Des observateurs au sol affirment que lors de l’opération de Jisr Al-Choughour, la coordination entre les unités d’élite et l’armée syrienne, Souqour As-Sahra et la Garde révolutionnaire a souffert de nombreuses difficultés, ayant conduit à des décisions inadaptées et à un redéploiement hâtif vers les lignes arrières, ainsi qu’à un retrait nécessaire pour sauver ce qui peut l’être en soldats et en équipements.

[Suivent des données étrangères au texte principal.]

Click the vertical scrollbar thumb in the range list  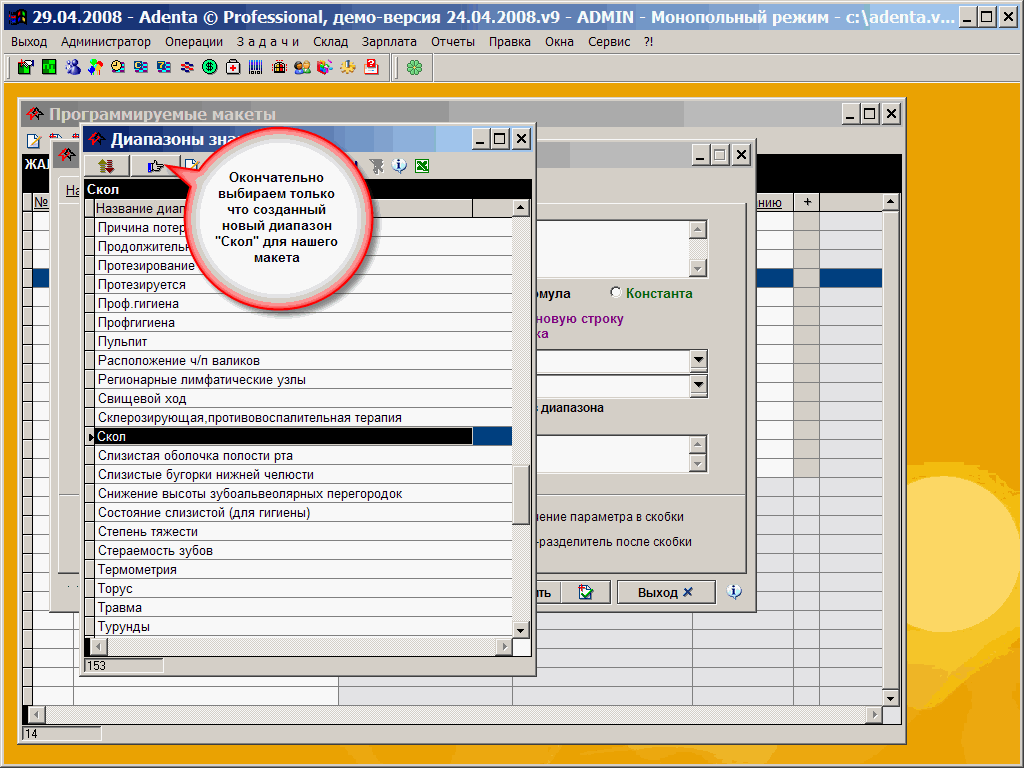521,494
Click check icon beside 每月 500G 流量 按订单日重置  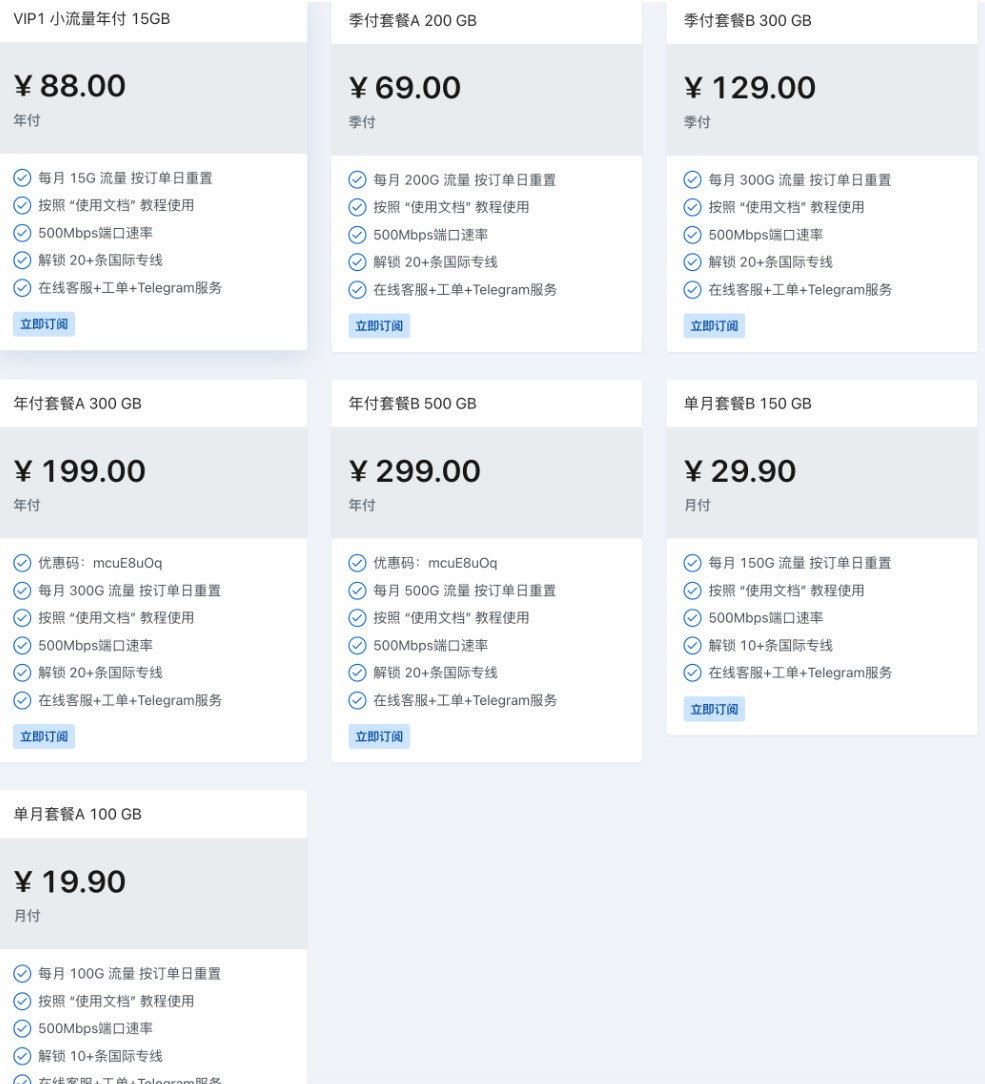[356, 591]
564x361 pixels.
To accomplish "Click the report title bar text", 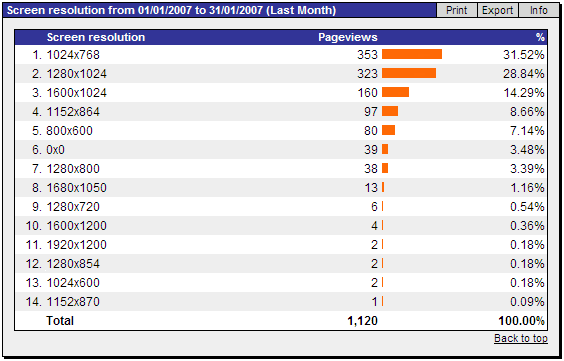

Il n’est guère un secret que les options disponibles qui s’offrent à la direction syrienne se font de plus en plus limitées avec la poursuite de la guerre, où l’armée syrienne combat, selon un décompte depuis deux ans, sur plus de 476 fronts. Le choix de faire appel à la réserve – auquel a eu recours l’armée syrienne pour la dernière fois lors de la guerre d’Octobre- est toujours reporté, pour des raisons politiques mais aussi pour le moral général. Les membres de la 102è session d’enrôlement combattent en effet depuis leur appel à la conscription, depuis quatre ans. Cette session est considérée comme la plus grande session d’enrôlement obligatoire dans l’histoire de l’armée syrienne, et constitue le noyau essentiel, après les pertes essuyées lors des batailles. En effet, plus de 150 000 appelés sont venus après un décret républicain exemptant les retardataires du services miliaire de toute sanction.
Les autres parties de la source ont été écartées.